#  >  > Travellers Tales in Thailand and Asia >  >  > China, Korea, Japan, Hong Kong and Macau Travel Forum >  >  KW visits Shao Lin Temple Monastery

## kingwilly

Any martial artist afficindo will know of the stories of martial arts orgininating with Chinese biddhist monks in the Shao Lin Temple, now, despite the veracity or not of this legend, Shao Lin Temple Monastery is a well known, though perhaps not well visited place in China. 

Having studied Kung Fu for a number of years, I was very interested in visiting the alleged birth place of Kung Fu. 

Shao Lin Temple is located about 80km westwards of Zheng Zhou in the middle of China....
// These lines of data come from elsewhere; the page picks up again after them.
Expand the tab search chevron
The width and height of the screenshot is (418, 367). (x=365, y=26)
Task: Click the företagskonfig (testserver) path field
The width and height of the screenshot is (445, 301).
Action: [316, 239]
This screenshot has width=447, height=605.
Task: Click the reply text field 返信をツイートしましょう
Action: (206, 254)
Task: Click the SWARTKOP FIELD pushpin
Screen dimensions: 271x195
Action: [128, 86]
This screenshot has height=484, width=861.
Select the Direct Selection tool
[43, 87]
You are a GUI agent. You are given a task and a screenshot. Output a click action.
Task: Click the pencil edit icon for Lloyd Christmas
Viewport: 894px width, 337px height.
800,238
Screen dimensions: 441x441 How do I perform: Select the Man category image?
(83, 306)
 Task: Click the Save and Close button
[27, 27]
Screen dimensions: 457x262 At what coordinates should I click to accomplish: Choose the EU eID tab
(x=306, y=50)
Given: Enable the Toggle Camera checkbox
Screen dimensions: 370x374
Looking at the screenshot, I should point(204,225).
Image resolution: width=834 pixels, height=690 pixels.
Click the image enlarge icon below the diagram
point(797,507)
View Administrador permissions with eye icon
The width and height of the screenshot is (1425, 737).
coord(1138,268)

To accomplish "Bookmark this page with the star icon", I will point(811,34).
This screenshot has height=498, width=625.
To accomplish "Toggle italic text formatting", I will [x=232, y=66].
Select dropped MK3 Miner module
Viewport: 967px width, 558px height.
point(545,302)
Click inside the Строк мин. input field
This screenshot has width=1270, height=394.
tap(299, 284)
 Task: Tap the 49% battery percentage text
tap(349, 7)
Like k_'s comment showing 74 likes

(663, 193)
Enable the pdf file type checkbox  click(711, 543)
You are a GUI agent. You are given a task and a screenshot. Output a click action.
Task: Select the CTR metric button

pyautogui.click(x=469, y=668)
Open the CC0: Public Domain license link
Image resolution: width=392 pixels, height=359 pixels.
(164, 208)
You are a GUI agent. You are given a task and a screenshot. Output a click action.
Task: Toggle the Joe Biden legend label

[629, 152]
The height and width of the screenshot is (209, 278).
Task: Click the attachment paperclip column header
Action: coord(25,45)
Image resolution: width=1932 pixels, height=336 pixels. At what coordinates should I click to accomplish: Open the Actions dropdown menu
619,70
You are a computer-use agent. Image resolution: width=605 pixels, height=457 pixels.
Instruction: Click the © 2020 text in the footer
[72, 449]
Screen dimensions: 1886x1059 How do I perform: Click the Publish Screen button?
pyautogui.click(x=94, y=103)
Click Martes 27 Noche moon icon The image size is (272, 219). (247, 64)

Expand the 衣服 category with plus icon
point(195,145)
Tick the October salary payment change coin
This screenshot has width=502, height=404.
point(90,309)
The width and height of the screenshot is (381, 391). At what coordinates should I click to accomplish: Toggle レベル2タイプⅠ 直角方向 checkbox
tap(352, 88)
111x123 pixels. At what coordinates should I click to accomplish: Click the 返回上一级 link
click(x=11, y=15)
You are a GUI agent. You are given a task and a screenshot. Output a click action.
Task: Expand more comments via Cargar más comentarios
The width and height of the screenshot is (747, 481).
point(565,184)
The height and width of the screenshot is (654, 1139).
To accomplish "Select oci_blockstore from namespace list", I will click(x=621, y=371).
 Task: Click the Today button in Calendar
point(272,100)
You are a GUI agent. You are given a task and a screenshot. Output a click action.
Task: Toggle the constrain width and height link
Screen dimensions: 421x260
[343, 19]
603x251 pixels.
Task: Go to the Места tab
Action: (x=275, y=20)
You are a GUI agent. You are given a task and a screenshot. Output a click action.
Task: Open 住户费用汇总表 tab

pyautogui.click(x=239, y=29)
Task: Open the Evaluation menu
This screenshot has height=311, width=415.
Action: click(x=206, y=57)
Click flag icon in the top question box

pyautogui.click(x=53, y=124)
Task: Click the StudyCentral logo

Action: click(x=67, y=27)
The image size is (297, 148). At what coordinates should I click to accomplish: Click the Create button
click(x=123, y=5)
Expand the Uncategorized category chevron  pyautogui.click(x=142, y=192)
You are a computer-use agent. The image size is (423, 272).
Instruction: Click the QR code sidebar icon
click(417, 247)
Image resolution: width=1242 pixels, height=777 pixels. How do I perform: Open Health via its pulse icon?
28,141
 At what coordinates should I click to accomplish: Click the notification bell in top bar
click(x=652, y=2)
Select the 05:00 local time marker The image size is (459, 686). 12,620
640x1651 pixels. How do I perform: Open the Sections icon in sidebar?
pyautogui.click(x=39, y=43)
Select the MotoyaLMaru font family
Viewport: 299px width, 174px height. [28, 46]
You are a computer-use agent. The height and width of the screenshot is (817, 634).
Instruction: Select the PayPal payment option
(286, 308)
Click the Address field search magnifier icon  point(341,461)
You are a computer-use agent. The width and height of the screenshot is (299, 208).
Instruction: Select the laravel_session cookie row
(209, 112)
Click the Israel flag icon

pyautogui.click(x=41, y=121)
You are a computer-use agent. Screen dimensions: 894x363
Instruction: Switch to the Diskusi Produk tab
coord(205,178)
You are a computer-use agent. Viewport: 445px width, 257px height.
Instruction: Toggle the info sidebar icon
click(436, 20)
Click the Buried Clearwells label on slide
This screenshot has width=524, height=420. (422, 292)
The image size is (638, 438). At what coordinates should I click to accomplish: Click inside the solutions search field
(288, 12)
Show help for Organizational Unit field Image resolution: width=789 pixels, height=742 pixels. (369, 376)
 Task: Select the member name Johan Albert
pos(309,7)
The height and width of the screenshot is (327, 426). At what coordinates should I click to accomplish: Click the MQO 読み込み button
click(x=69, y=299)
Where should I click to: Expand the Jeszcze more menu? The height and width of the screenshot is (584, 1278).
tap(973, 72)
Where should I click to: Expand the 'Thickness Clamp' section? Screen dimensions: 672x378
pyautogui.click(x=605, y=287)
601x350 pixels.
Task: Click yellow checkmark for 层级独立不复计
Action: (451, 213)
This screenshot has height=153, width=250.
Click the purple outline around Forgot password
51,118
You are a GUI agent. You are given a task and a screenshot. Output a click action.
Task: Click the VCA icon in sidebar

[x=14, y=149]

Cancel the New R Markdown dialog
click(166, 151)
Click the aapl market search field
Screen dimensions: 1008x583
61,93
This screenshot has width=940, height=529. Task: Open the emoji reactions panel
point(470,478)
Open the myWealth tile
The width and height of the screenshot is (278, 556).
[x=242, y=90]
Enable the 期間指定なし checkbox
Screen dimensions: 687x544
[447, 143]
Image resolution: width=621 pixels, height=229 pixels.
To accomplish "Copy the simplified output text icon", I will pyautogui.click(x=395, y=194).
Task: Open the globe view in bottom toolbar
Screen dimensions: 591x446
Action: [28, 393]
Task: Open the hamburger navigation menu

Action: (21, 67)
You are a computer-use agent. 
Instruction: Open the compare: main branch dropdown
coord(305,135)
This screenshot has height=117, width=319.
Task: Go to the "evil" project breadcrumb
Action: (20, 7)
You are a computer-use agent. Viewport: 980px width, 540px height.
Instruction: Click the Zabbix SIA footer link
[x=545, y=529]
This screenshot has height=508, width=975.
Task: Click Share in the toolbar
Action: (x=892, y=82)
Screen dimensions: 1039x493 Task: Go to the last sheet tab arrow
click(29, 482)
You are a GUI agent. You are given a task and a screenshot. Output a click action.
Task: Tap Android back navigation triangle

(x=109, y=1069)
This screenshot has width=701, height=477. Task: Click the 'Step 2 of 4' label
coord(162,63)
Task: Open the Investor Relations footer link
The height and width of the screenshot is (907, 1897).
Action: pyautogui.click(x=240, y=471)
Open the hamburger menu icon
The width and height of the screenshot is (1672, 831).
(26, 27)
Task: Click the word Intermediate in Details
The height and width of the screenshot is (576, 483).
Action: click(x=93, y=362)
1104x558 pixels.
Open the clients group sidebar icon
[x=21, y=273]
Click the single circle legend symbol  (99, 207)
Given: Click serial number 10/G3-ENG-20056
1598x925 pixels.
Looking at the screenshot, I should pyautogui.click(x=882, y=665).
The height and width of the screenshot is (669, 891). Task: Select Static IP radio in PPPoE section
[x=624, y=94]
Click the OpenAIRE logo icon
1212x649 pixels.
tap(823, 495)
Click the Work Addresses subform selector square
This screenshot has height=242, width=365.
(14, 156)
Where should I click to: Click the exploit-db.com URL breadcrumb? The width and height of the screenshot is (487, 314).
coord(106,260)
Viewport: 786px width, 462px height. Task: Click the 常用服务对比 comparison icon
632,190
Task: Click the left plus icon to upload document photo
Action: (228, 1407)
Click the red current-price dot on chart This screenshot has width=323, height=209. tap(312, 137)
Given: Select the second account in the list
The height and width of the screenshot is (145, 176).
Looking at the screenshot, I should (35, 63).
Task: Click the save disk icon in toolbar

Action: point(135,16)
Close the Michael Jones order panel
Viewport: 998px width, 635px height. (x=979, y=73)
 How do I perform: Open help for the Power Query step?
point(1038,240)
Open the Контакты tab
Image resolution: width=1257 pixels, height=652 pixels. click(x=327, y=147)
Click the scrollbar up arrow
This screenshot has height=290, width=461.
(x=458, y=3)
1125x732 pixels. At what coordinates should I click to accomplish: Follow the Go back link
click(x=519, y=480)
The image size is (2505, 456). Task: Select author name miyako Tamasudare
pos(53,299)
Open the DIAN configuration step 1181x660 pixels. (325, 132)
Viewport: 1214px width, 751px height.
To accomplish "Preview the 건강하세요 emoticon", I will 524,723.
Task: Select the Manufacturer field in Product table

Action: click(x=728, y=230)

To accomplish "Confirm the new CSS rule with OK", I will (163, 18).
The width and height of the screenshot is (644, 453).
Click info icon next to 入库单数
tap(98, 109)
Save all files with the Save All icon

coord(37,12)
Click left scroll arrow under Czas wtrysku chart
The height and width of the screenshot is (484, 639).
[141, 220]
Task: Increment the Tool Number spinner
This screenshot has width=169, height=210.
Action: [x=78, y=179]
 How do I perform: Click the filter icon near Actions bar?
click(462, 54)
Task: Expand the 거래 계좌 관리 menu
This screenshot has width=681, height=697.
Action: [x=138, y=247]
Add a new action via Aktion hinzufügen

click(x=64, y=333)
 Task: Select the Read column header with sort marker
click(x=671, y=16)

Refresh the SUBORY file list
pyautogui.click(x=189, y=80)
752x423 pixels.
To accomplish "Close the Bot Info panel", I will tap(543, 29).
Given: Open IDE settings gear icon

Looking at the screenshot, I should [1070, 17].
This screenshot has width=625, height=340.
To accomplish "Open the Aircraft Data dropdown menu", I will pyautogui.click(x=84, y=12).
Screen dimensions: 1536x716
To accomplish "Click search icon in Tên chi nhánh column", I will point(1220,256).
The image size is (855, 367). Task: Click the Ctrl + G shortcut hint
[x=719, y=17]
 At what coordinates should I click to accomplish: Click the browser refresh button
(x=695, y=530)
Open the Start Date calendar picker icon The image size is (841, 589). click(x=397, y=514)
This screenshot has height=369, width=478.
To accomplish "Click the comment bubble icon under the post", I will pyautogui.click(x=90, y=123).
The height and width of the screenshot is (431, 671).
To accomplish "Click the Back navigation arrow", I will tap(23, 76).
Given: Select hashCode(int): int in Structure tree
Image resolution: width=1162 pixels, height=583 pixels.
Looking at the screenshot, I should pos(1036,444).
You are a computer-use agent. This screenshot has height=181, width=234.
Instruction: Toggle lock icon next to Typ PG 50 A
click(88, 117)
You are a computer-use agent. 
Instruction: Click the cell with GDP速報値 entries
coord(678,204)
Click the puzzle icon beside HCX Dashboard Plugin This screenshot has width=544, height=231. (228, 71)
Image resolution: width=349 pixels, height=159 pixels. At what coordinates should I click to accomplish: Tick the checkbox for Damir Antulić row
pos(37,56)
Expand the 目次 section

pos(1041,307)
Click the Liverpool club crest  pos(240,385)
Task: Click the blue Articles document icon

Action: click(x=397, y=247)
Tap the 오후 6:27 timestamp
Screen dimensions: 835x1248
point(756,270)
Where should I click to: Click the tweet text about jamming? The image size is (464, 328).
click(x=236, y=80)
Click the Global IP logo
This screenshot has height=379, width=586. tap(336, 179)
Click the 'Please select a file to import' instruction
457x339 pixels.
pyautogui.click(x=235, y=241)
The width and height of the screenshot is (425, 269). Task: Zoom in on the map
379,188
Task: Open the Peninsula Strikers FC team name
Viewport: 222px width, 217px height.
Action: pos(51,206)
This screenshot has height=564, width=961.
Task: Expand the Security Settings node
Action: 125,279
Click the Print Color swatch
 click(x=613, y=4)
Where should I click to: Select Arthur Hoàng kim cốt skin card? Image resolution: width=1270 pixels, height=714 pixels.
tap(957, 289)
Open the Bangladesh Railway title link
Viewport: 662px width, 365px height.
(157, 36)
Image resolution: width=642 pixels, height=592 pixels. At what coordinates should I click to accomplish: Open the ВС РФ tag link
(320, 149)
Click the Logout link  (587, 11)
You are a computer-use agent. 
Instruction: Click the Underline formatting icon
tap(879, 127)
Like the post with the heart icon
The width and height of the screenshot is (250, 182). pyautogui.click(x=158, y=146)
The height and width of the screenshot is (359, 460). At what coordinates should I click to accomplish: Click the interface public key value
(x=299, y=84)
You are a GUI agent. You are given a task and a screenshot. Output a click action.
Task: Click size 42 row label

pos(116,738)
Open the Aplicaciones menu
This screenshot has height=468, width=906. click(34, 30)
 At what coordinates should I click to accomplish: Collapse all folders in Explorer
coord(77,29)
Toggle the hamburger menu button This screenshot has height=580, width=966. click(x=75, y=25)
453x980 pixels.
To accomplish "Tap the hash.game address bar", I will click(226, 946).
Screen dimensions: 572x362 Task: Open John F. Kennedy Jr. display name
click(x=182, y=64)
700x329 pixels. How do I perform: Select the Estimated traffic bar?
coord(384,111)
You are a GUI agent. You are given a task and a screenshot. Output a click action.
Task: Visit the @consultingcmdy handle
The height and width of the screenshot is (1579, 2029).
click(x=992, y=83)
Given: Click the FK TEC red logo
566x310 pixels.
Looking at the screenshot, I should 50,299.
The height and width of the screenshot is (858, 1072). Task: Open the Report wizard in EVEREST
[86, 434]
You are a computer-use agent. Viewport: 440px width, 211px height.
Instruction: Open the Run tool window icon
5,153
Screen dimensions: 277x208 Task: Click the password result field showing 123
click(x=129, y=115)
We had previously visited Xi'an, so then a bus and a minicbus to ZhengZhou, and then to dengfeng, staying in local accomodation.

----------


## kingwilly

Shao Lin Temple is located in Shao Lin Sha, a mountainious region. Apparently, lots of local tourists are bused in and out each day, but we stayed in the town and visited the temple early in the morning, and then went for a walk in the moutains surronding it during the day, we then returned in the late afternoon to watch the lines and lines of martial arts classes performing, mostly Wu Shu, as far as I could tell. Unfortunately I didnt think to take pictures of these young children, hoping to become the next Bruce Li or Jackie Chan.

----------


## AntRobertson

Nice one.  But where are the pics, Grasshopper?

----------


## Rural Surin

Patience.

----------


## kingwilly

The monastery itself is located slightly out of town, (a short walk) in a picturesque pine forest.

----------


## kingwilly

a lot of it has been restored, and other parts still in process....

----------


## kingwilly

Just inside the entrance

----------


## kingwilly



----------


## AntRobertson

That's more like it.  Your Kung Fu is strong, Grasshopper... Ok, moderately strong then.  :Smile:

----------


## kingwilly

plenty of these Chinese demons around.

----------


## kingwilly

a lucky chinese turtle, touch it for wealth.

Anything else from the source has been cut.